A small web scraping project to search IMDB movie titles from the Top 1000 movies list by various aspects of the movies using BeautifulSoup
You can use the API by simply importing the Top1000Search class, instantiating it and calling the search() method for searching through all aspects of the movies. There are other search methods for individual aspects that return sets instead of lists of movies, however some of them may not be implemented yet.
Usage:
from IMDB_search import Top1000Search
ts = Top1000Search()
print(ts.search('steven'))
This returns ['Raiders of the Lost Ark', 'Jurassic Park', 'The Color Purple', 'Bridge of Spies', 'Indiana Jones and the Last Crusade', 'Jaws', 'Close Encounters of the Third Kind', 'Indiana Jones and the Temple of Doom', "Schindler's List", 'Munich', 'E.T. the Extra-Terrestrial', 'Minority Report', 'Empire of the Sun', 'Saving Private Ryan', 'Traffic', "Ocean's Eleven", 'Catch Me If You Can']
print(ts.search('frank'))
Returns ["It's a Wonderful Life", 'Batman: Mask of the Phantasm', 'It Happened One Night', 'Sin City', 'The Green Mile', 'The Shawshank Redemption', 'Arsenic and Old Lace', 'Mr. Smith Goes to Washington'] (movies directed by directors with 'frank' in their name, for eg. frank darabont, frank capra)

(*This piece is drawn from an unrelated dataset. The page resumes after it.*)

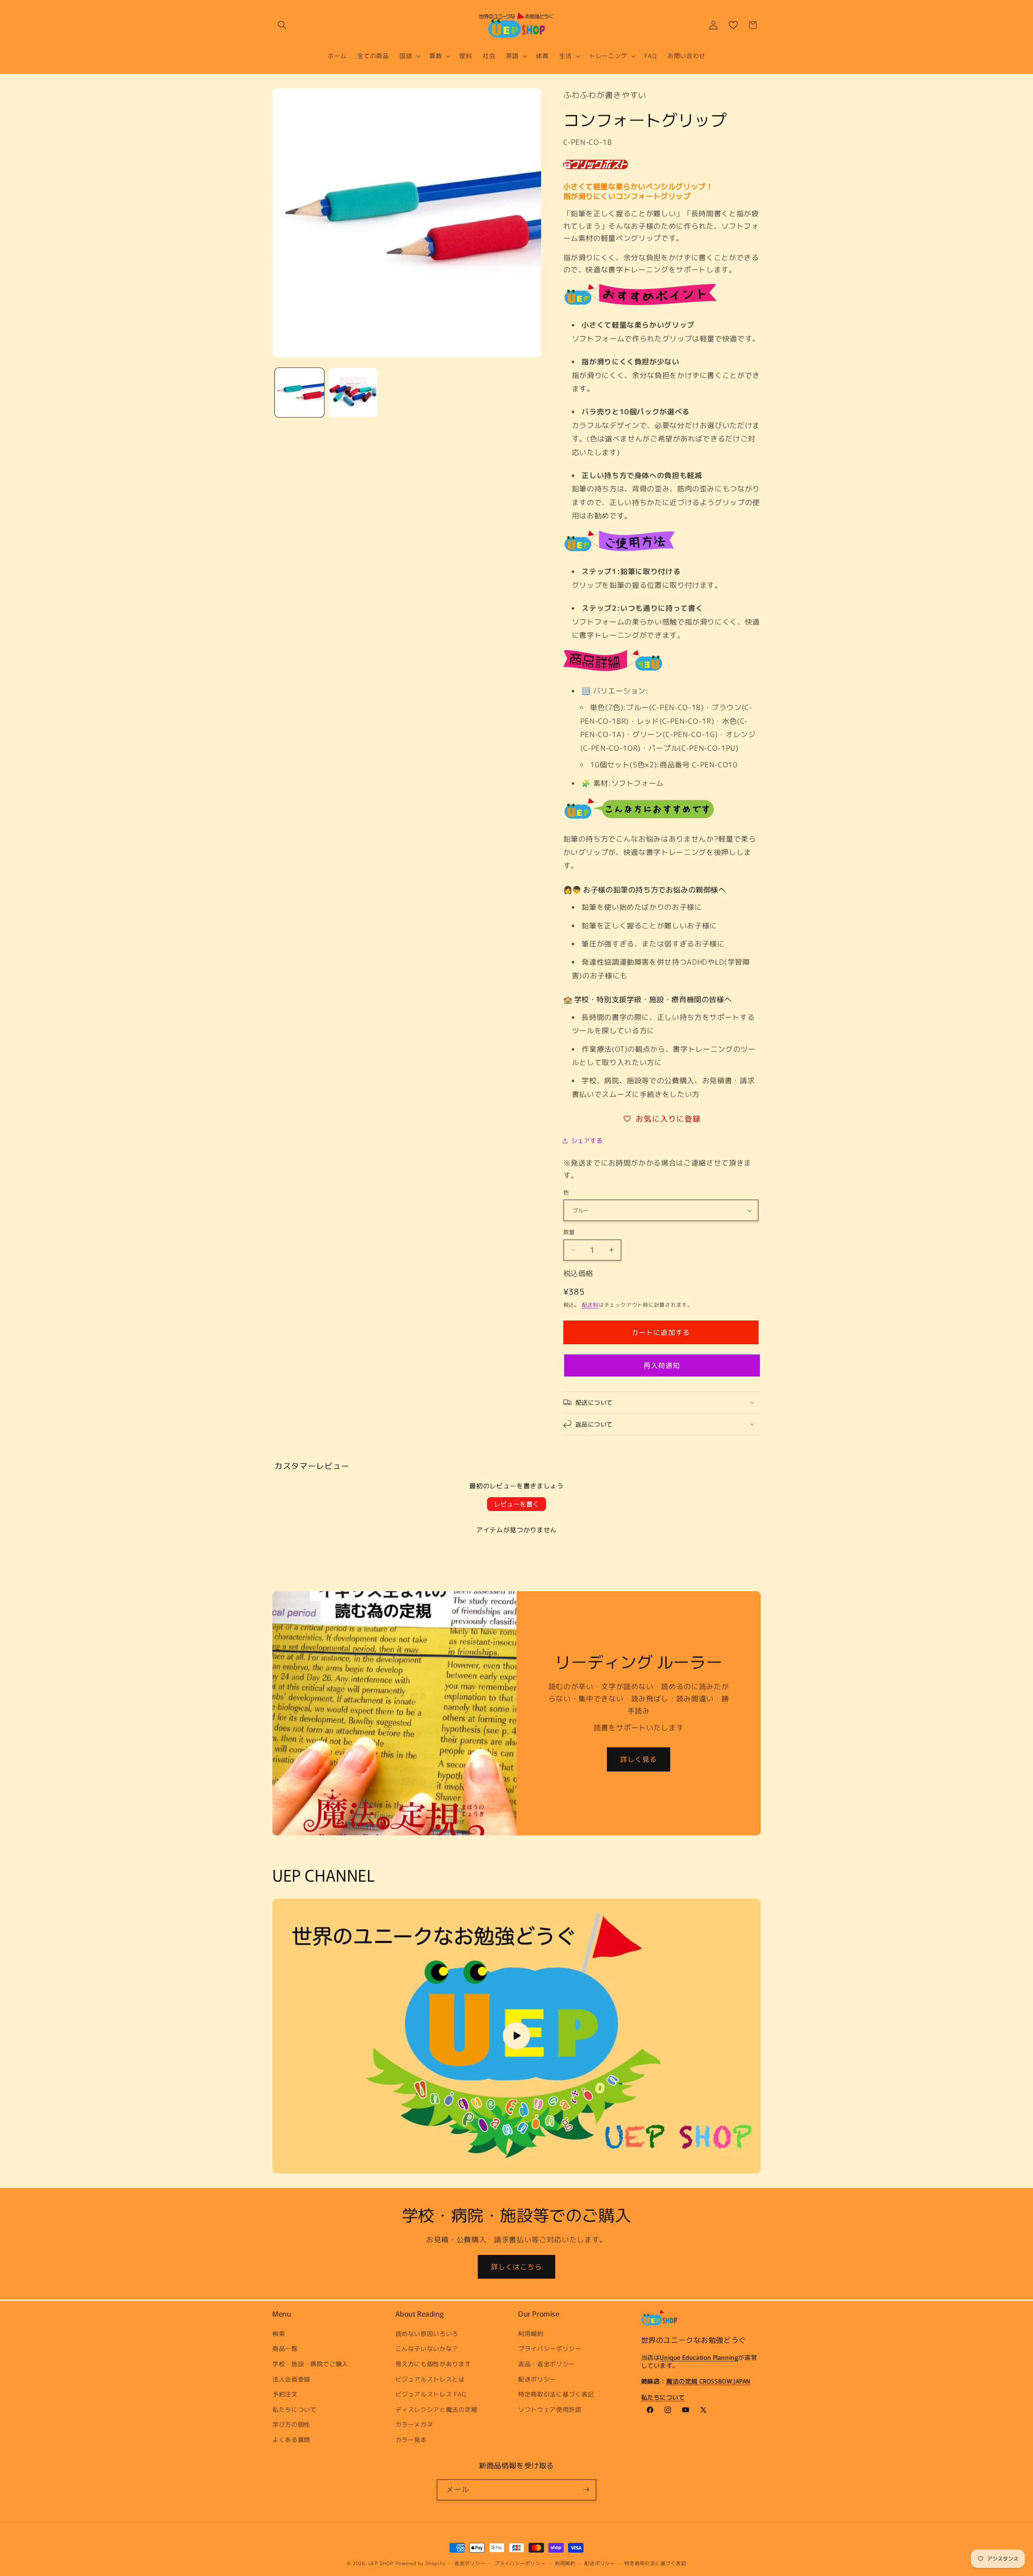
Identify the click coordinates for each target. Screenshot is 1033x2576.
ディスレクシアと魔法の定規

Added a new class Top1000Search2 that uses Pandas and performs better searches including partial name matches. Eg 'steven' matches 'steven', 'stevens', 'stevenson' etc
The new search has the exact same syntax and a sample is shown in test.py
Performance takes a hit compared to the Top1000Search (takes upto a second for search results compared to a microsecond in Top1000Search). But this search is flexible, scales better for including search over other aspects and is much more simplified and easy to understand without a complicated data structure to create and update.
Added a new search class which searches movies using an inverted index with following features.
- The search results are ranked based on the relationship between all the terms and the movie ranking. Highest priority results are those which are related to all the terms rather than a few.
- Also there is a inherent priority based on which terms match. For eg a title match is better than actor match. (Priority can be changed in code)
- For results of equal priority, ranking is based on movie rating
Examples
from IMDB_search import Top1000Search3
ts3 = Top1000Search3()
print(ts3.search('spielberg')) # movies with 'spielberg' ranked in order of rating
print(ts3.search('spielberg hanks')) # movies with 'spielberg' and 'hanks' prioritized over only 'spielberg' or 'hanks'
print(ts3.search('scorsese leonardo')) # movies with 'scorsese' and 'leonardo' prioritized over only 'spielberg' or 'hanks'
print(ts3.search('ryan')) # movies with 'ryan' in title ranked higher than 'ryan' in actor
Results:
["Schindler's List", 'Saving Private Ryan', 'Raiders of the Lost Ark', 'Indiana Jones and the Last Crusade', 'Catch Me If You Can', 'Jurassic Park', 'Jaws', 'E.T. the Extra-Terrestrial', 'Empire of the Sun', 'The Color Purple', 'Minority Report', 'Close Encounters of the Third Kind', 'Bridge of Spies', 'Indiana Jones and the Temple of Doom', 'Munich']
['Saving Private Ryan', 'Catch Me If You Can', 'Bridge of Spies', 'Forrest Gump', 'The Green Mile', 'Toy Story', 'Toy Story 3', 'Toy Story 2', 'Cast Away', 'Captain Phillips', 'Road to Perdition', 'Philadelphia', 'Apollo 13', "Schindler's List", 'Raiders of the Lost Ark', 'Indiana Jones and the Last Crusade', 'Jurassic Park', 'Jaws', 'E.T. the Extra-Terrestrial', 'Empire of the Sun', 'The Color Purple', 'Minority Report', 'Close Encounters of the Third Kind', 'Indiana Jones and the Temple of Doom', 'Munich']
['The Departed', 'The Wolf of Wall Street', 'Shutter Island', 'Gangs of New York', 'Inception', 'Django Unchained', 'Catch Me If You Can', 'The Revenant', 'Blood Diamond', 'Titanic', "What's Eating Gilbert Grape", 'Sin Nombre', 'Goodfellas', 'Taxi Driver', 'Casino', 'Raging Bull', 'The King of Comedy', 'After Hours', 'The Last Temptation of Christ']
['Saving Private Ryan', 'Blade Runner 2049', 'La La Land', 'Barry Lyndon', 'Paper Moon', 'Deadpool', 'The Wild Bunch', 'The Notebook', 'The Big Short', 'Drive', 'Big Hero 6', 'Remember the Titans', 'Changeling', 'The Longest Day', 'Bridge of Spies', 'Lethal Weapon', 'When Harry Met Sally...', 'High Plains Drifter', 'Black Panther', 'Creed']